> **Task to carry out**:
Would you return exactly the lines from the top of the data below through the one containing "This screenshot has width=1177, height=608.", leaving out the pictures?

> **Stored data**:
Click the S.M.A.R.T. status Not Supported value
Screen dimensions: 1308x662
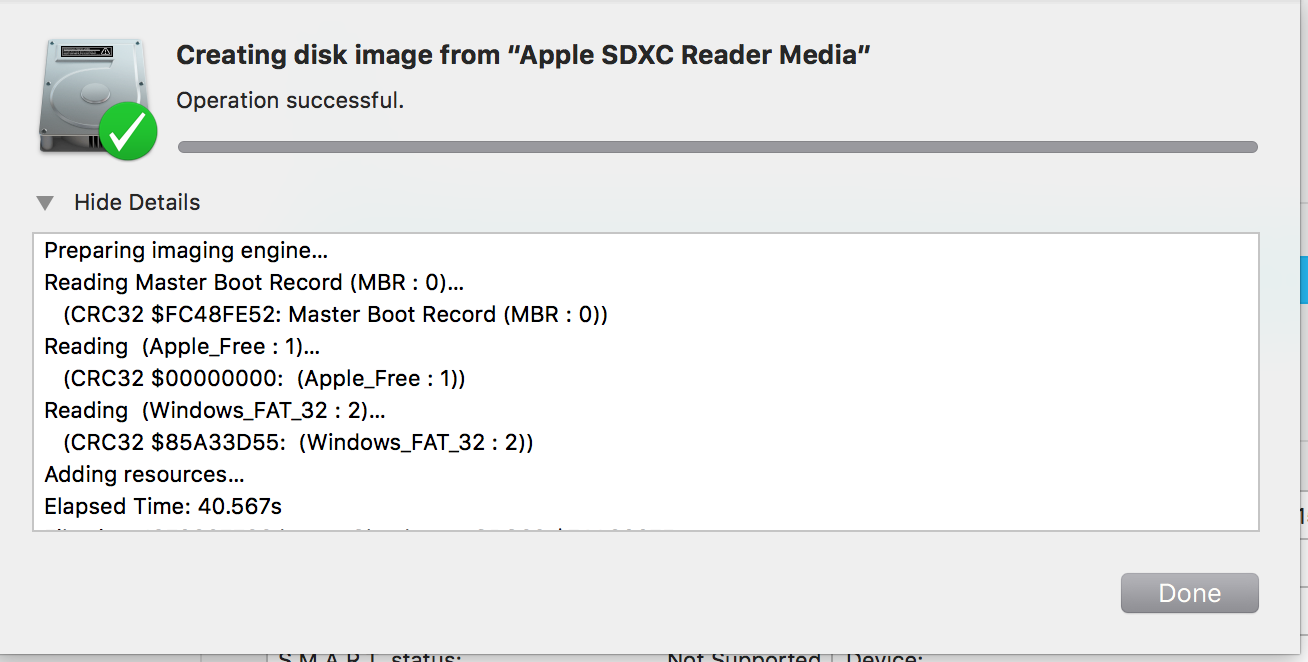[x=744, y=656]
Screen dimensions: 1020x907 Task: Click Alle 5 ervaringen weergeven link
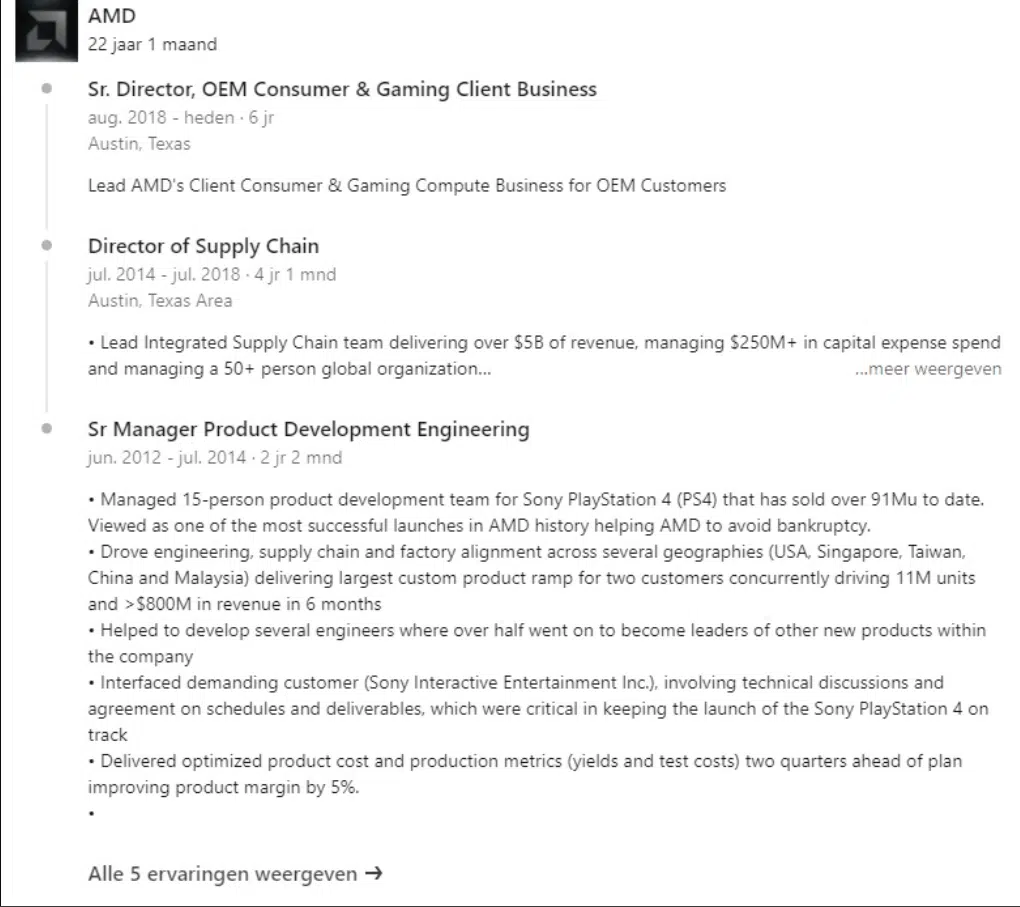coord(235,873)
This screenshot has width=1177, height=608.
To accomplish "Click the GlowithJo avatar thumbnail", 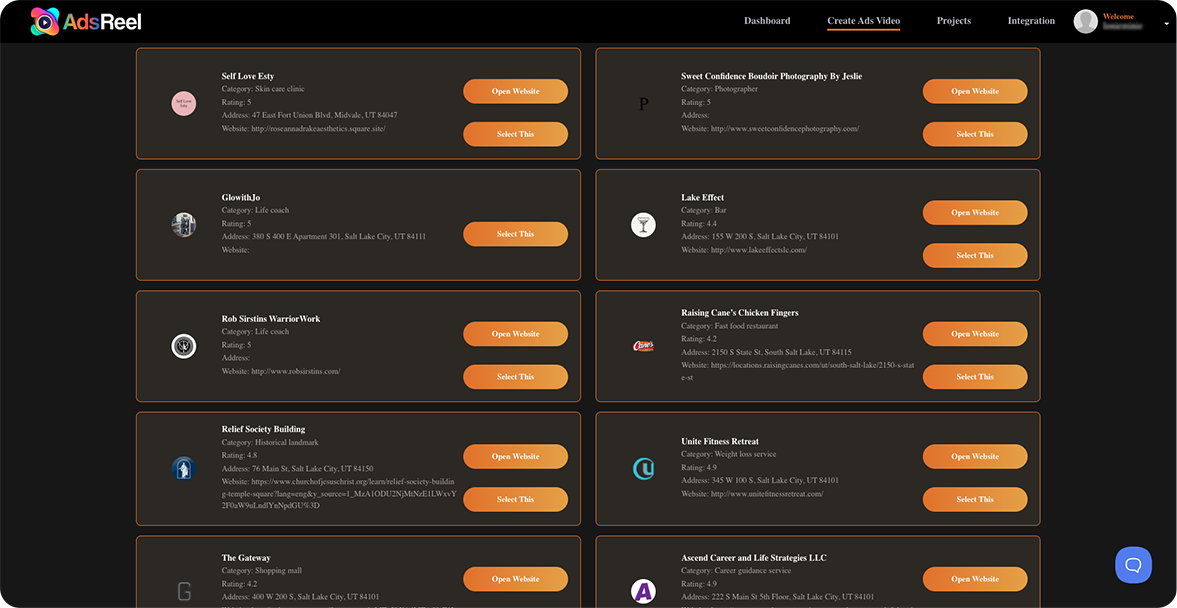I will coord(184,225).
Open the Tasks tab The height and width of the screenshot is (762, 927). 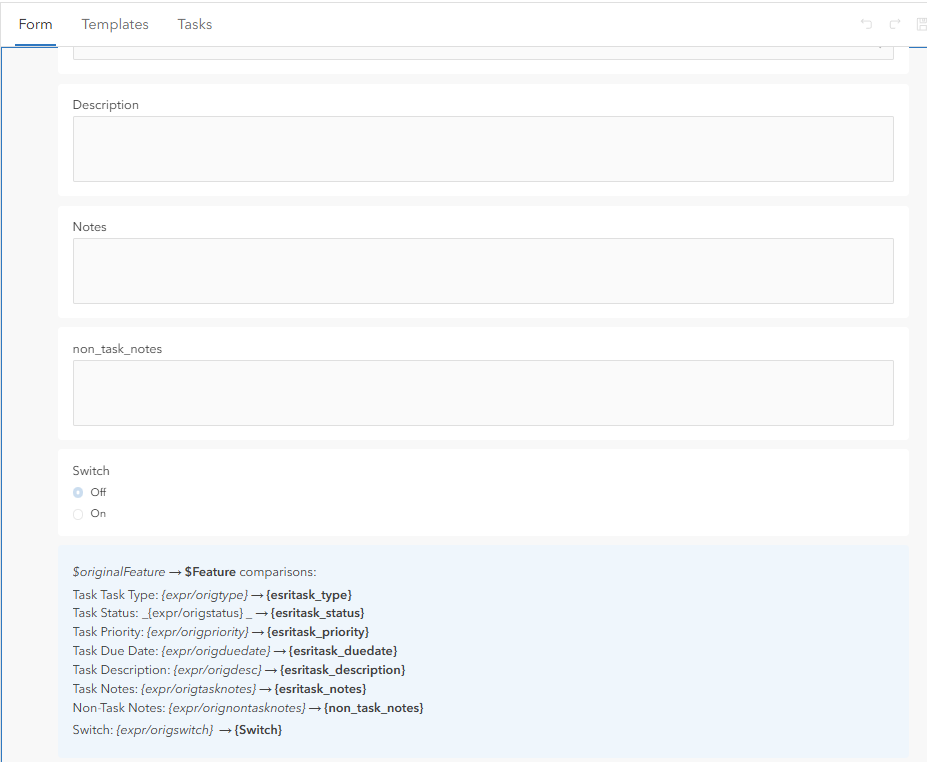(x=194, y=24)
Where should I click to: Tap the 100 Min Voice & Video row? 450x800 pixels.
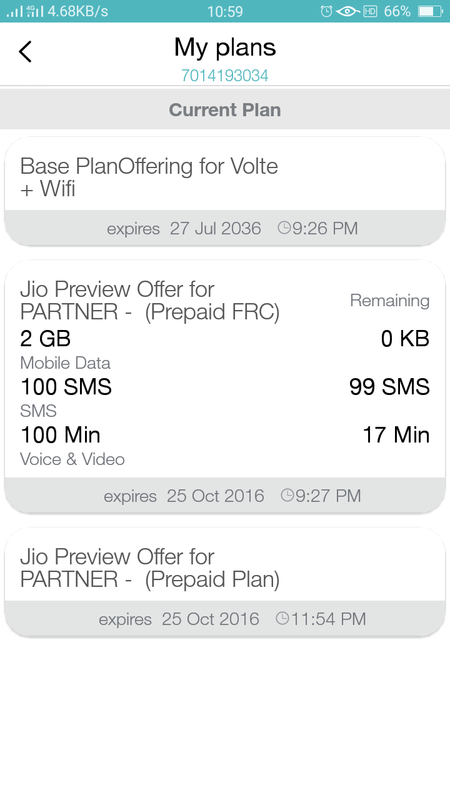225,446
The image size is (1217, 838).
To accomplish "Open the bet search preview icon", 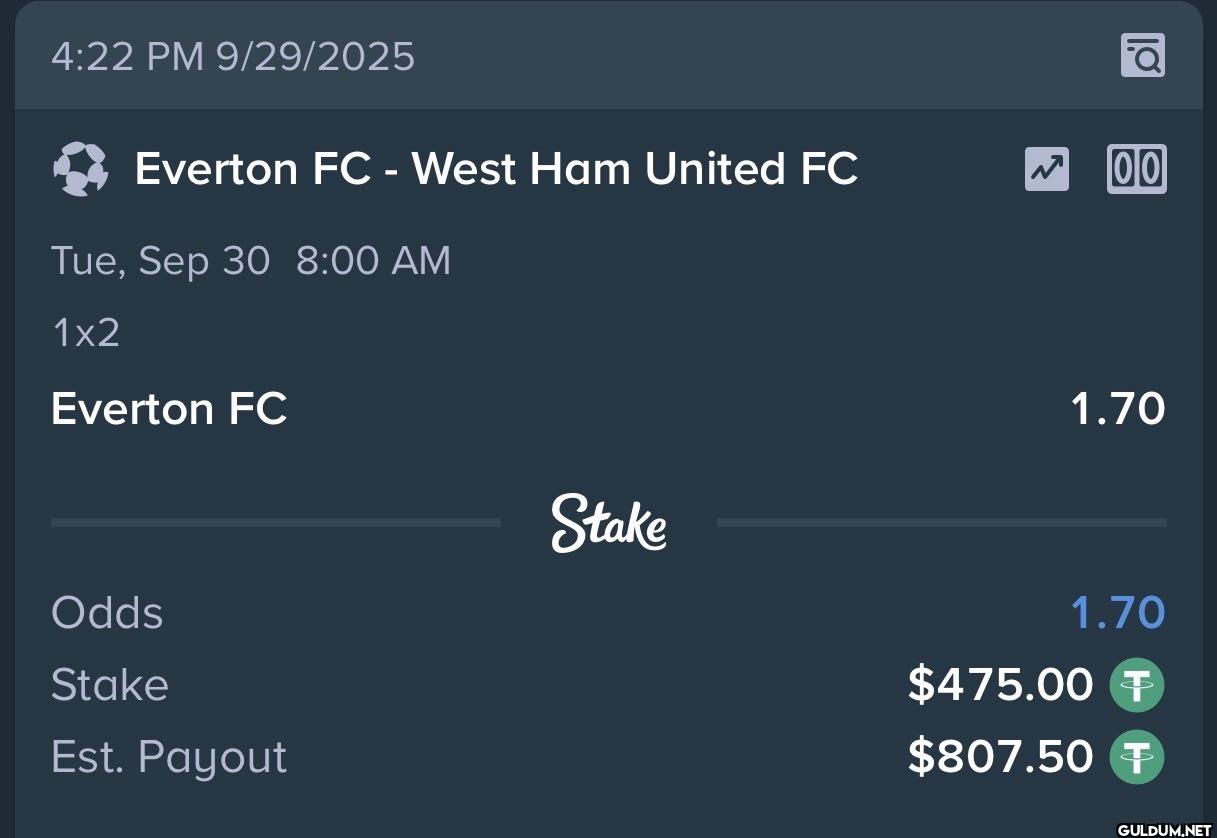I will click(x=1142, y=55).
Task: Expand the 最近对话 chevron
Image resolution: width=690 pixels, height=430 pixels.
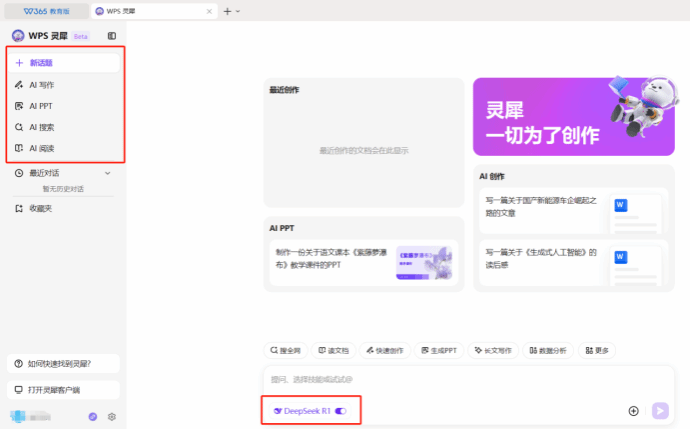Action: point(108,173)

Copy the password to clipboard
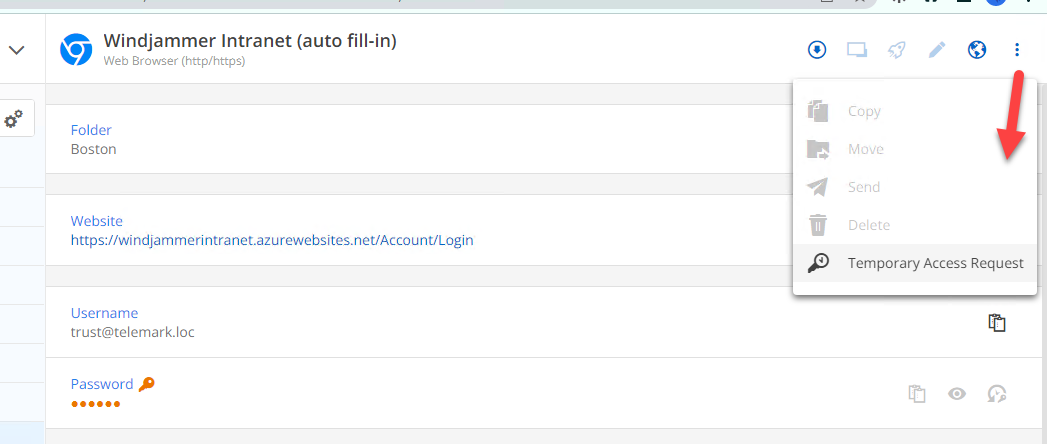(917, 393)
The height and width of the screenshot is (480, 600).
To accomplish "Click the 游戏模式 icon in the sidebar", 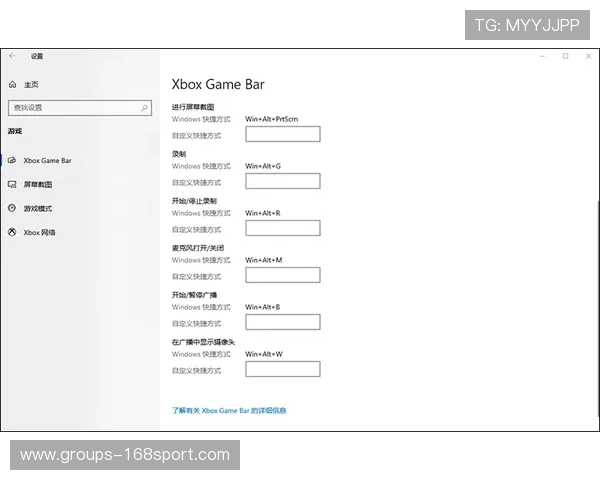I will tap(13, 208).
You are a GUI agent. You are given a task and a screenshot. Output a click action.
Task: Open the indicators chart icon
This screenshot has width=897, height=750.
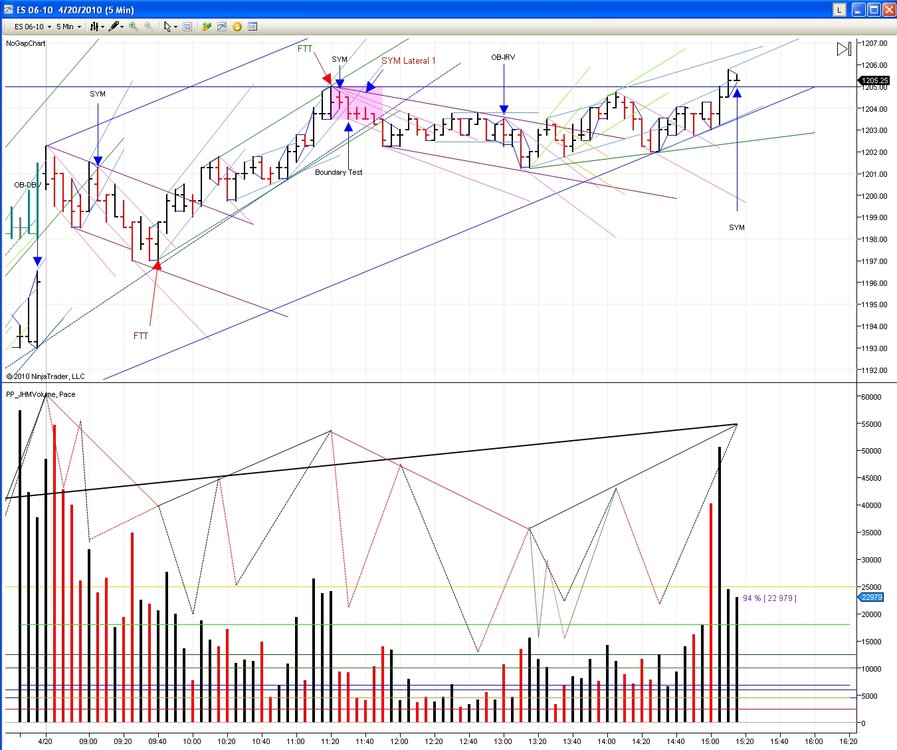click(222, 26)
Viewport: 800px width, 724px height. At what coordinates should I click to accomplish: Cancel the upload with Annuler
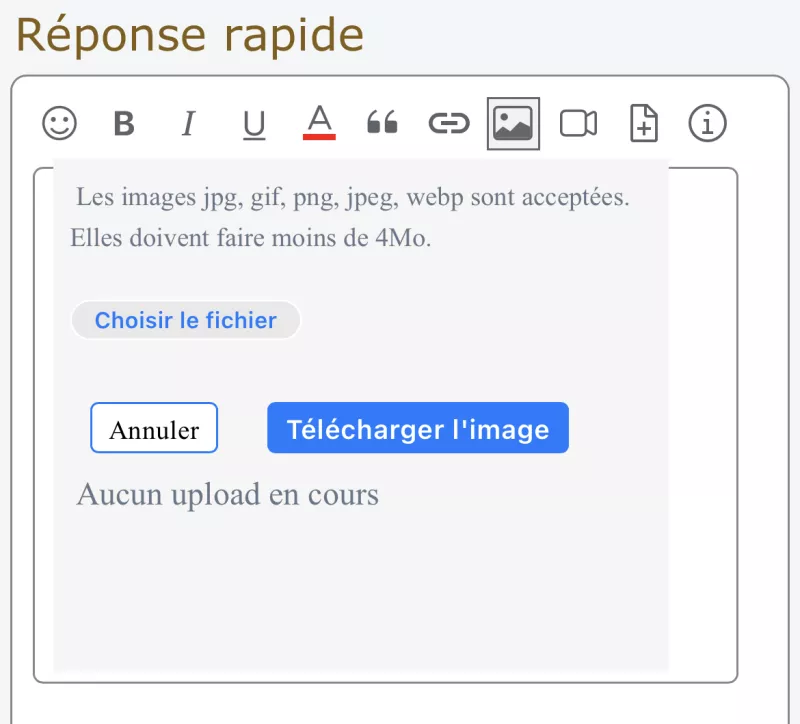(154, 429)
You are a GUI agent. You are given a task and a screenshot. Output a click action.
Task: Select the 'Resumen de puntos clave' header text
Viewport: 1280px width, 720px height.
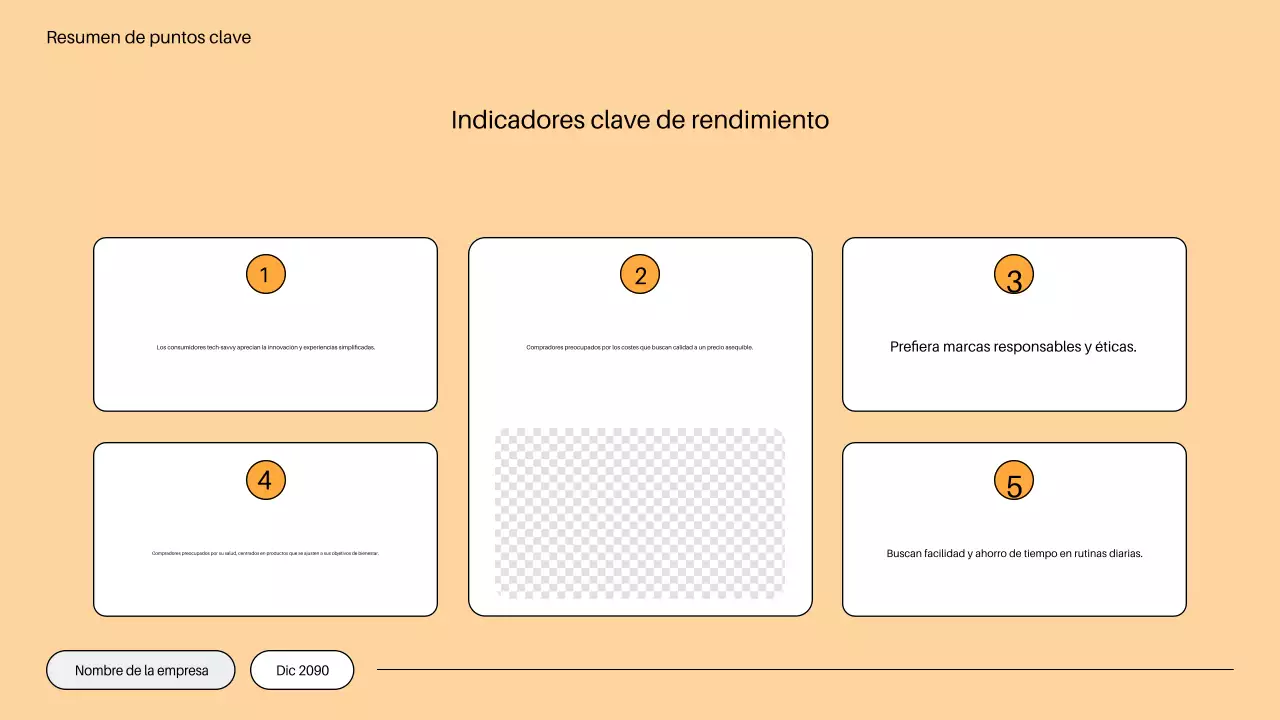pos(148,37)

> **Solution**:
Click the S.M.A.R.T. status Not Supported value
Screen dimensions: 1308x662
[x=744, y=656]
Screen dimensions: 1020x907 Task: Click Alle 5 ervaringen weergeven link
coord(235,873)
This screenshot has width=1177, height=608.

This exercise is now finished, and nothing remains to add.